### TASK GOAL
Exactly as written, return the entries below, minus any pictures.

EXERCISE INPUT Start Marker

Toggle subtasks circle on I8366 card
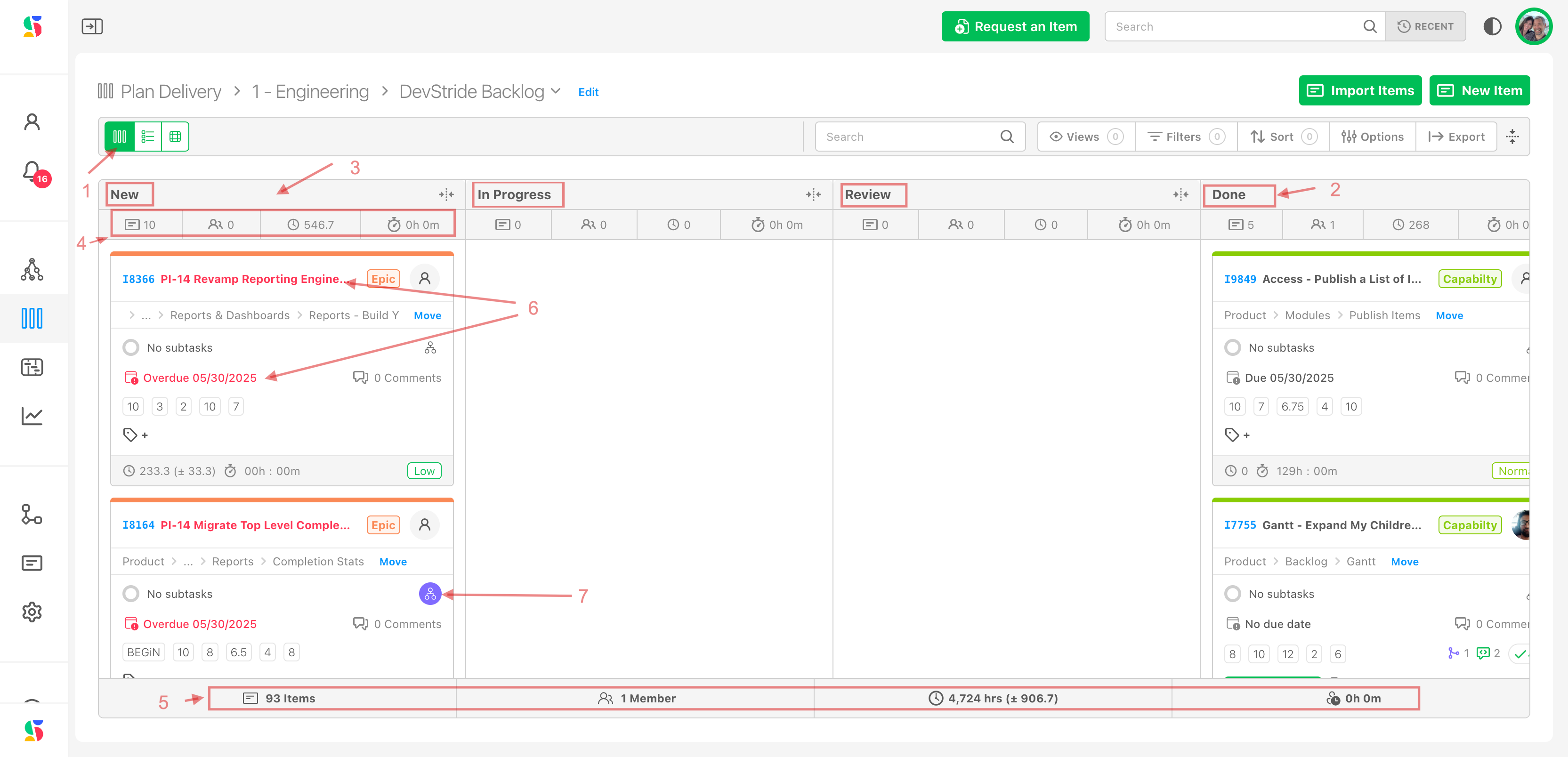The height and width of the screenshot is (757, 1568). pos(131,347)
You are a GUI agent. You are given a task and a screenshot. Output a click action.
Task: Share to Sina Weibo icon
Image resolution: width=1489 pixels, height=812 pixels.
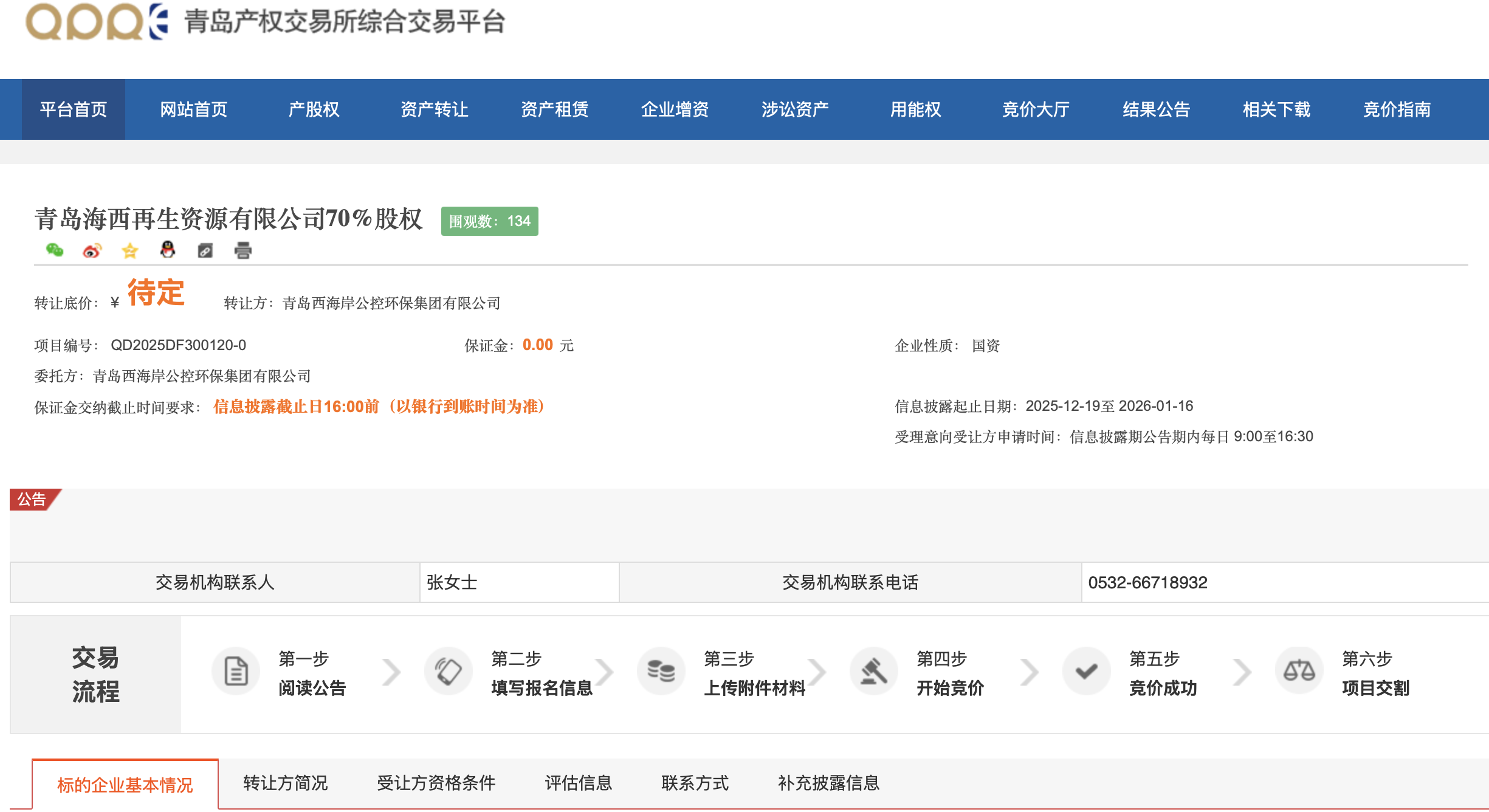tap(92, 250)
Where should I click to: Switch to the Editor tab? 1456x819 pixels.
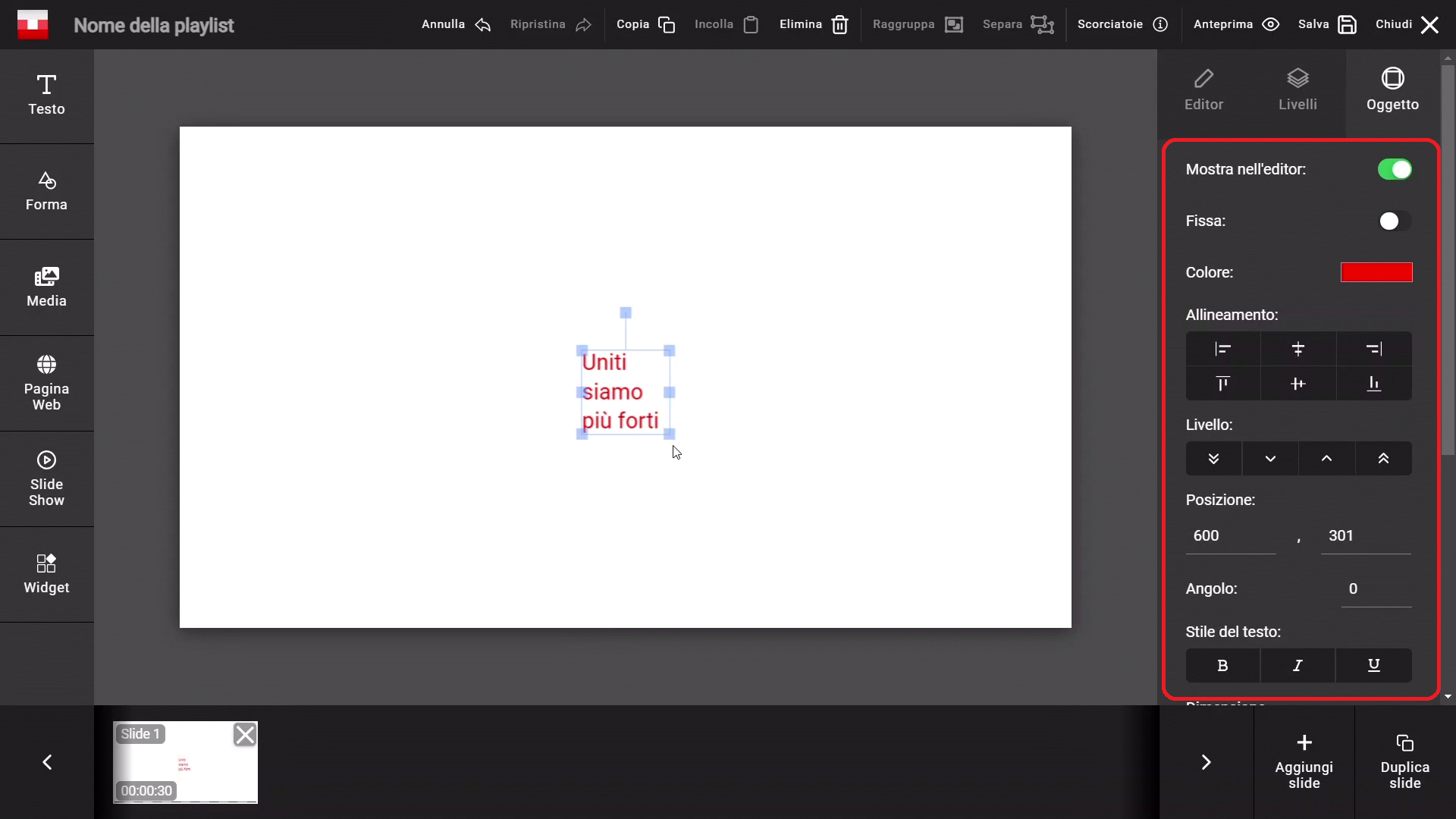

EXERCISE INPUT End Marker

### REPLY TO THE TASK
Toggle subtasks circle on I8366 card
The height and width of the screenshot is (757, 1568). pos(131,347)
You are a GUI agent. You are given a task and a screenshot. Output a click action.
Task: Share to Sina Weibo icon
Image resolution: width=1489 pixels, height=812 pixels.
tap(92, 250)
Where should I click to: Switch to the Editor tab? 1456x819 pixels.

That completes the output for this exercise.